▶ _Exercise aim_:
From the data below, tally each line that has "accomplish" in it, then give that tally without comment.

▶ _Task material_:
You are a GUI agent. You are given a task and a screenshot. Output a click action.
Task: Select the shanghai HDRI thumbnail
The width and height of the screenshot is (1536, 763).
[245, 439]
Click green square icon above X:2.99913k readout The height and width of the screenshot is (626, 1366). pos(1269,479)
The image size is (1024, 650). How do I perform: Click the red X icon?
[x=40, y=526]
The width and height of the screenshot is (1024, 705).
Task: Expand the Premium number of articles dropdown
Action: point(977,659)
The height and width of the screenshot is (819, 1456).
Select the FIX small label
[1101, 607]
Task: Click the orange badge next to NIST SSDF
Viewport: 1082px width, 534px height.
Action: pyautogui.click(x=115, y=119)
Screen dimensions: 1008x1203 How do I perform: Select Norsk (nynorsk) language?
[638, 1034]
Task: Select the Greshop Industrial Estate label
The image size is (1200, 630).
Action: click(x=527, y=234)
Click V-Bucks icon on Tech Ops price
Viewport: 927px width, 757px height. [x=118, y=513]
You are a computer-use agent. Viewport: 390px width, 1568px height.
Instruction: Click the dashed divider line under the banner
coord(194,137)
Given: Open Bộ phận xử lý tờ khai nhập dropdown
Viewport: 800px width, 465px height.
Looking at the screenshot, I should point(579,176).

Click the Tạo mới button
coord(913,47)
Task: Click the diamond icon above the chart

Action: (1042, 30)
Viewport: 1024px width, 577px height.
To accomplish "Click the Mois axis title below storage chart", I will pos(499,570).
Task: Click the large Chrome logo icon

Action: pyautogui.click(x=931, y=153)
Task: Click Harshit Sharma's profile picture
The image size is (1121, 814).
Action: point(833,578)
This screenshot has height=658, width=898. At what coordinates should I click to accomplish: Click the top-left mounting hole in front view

▶ _Answer box_:
2